━━━━━ Data to process

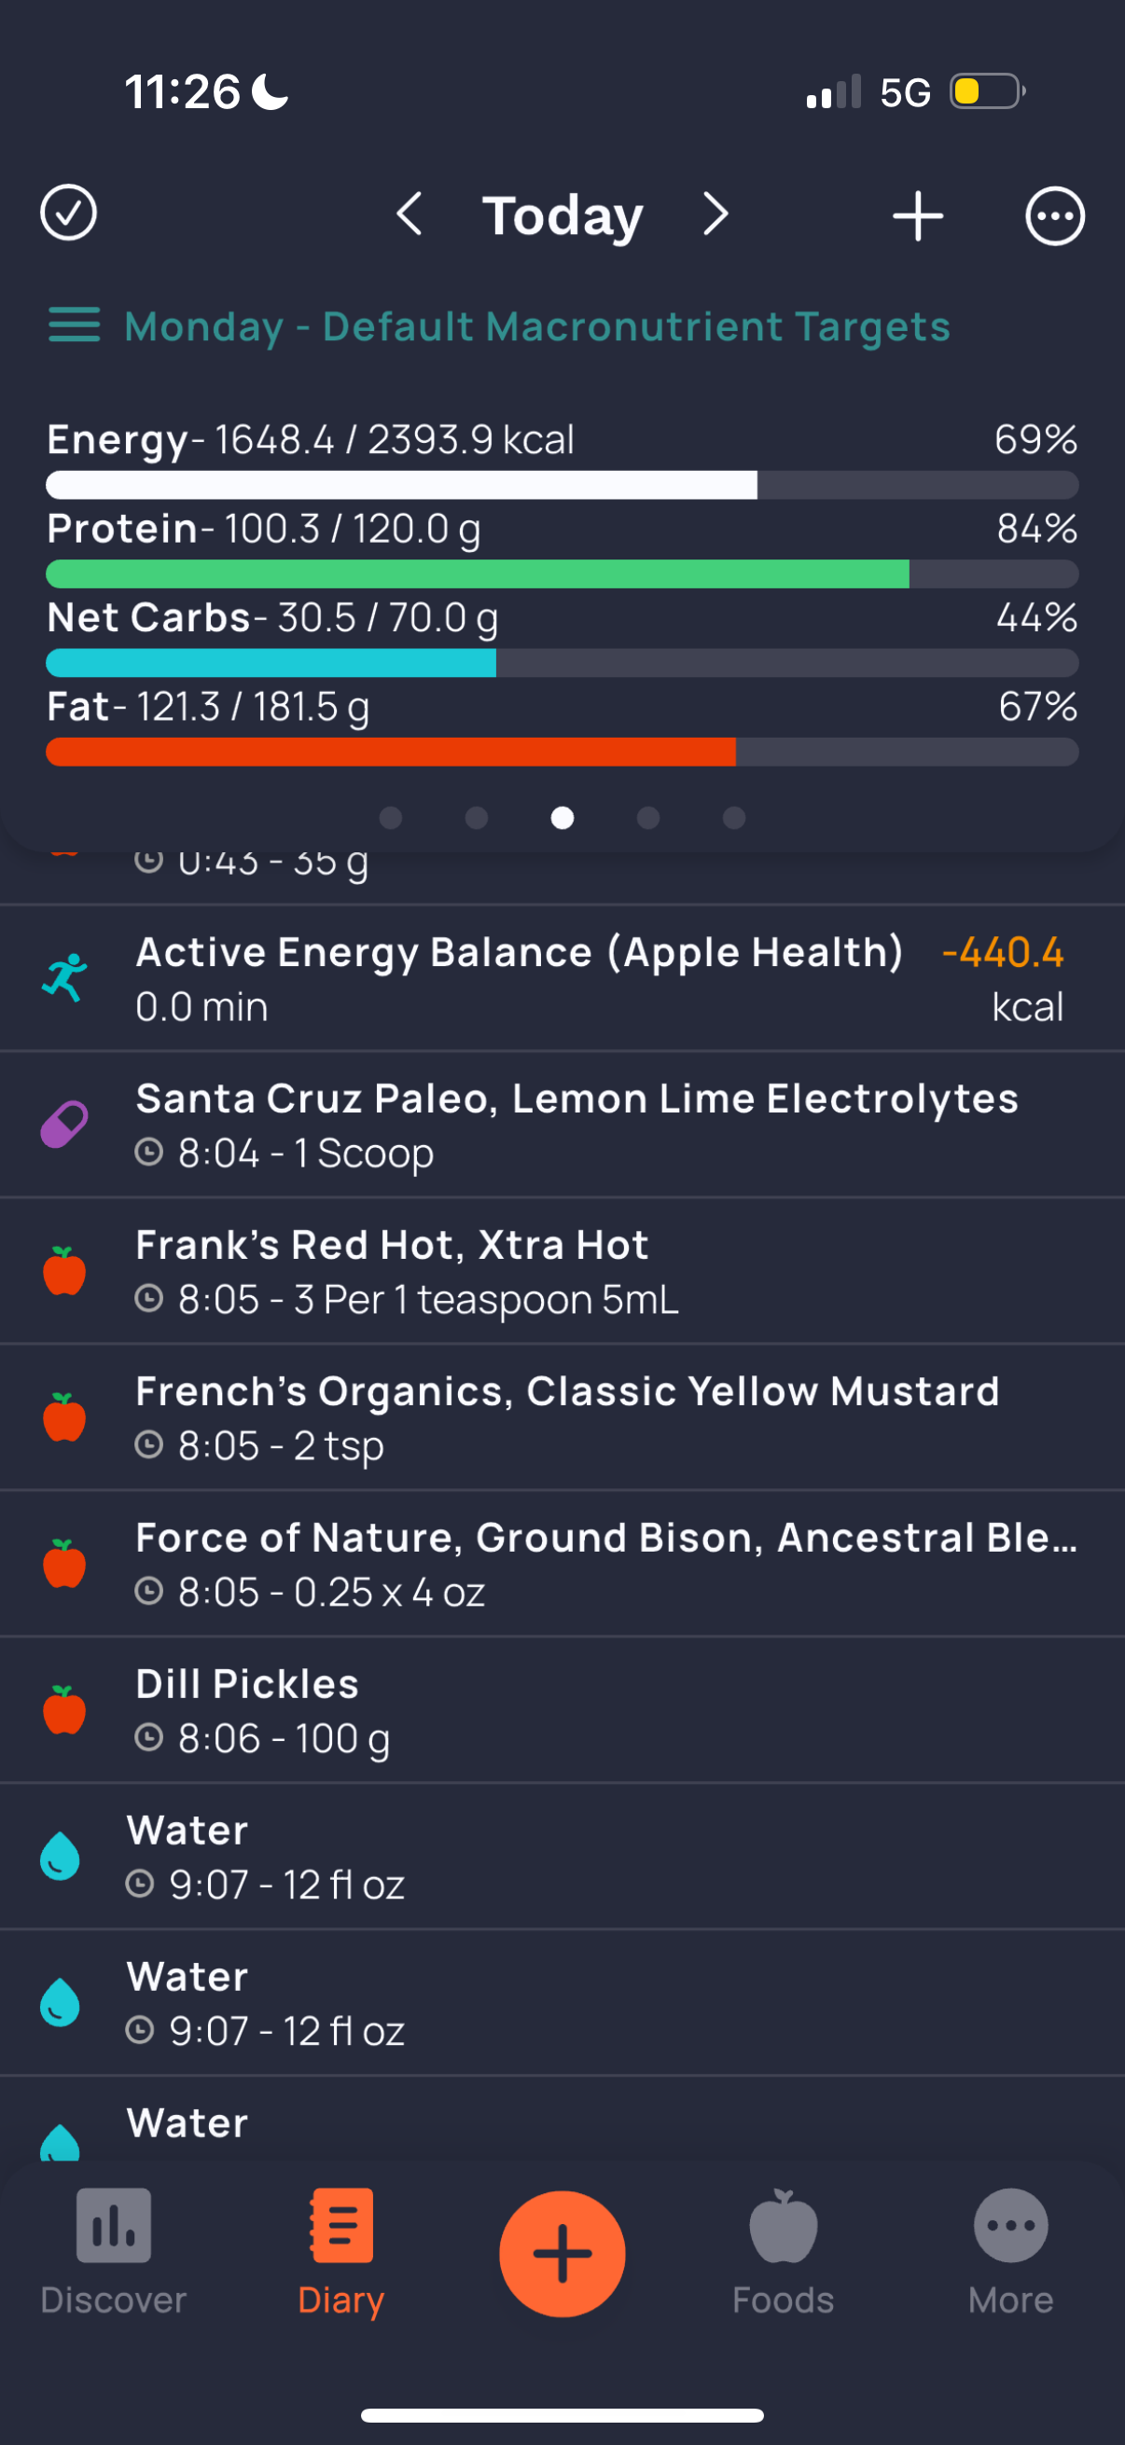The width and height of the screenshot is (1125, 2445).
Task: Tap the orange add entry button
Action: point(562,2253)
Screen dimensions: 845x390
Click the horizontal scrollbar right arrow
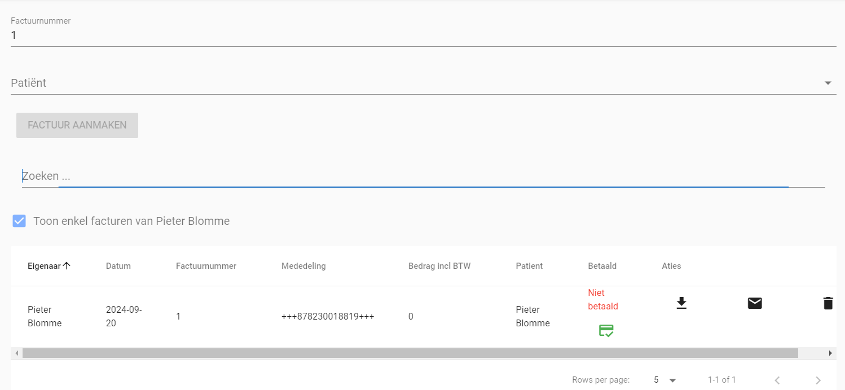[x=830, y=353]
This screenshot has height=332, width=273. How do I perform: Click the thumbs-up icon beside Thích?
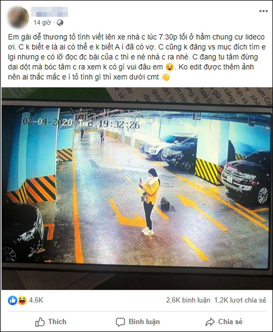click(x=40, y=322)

━━━━━━━━━━

→ **Assigned task**:
Skip all pictures. Then give again, exactly, each line from the line holding "Screen dimensions: 845x390" through the last line of the listing above, both ends included.

→ **Solved problem**:
Screen dimensions: 845x390
Click the horizontal scrollbar right arrow
[x=830, y=353]
This screenshot has height=332, width=273. How do I perform: Click the thumbs-up icon beside Thích?
click(x=40, y=322)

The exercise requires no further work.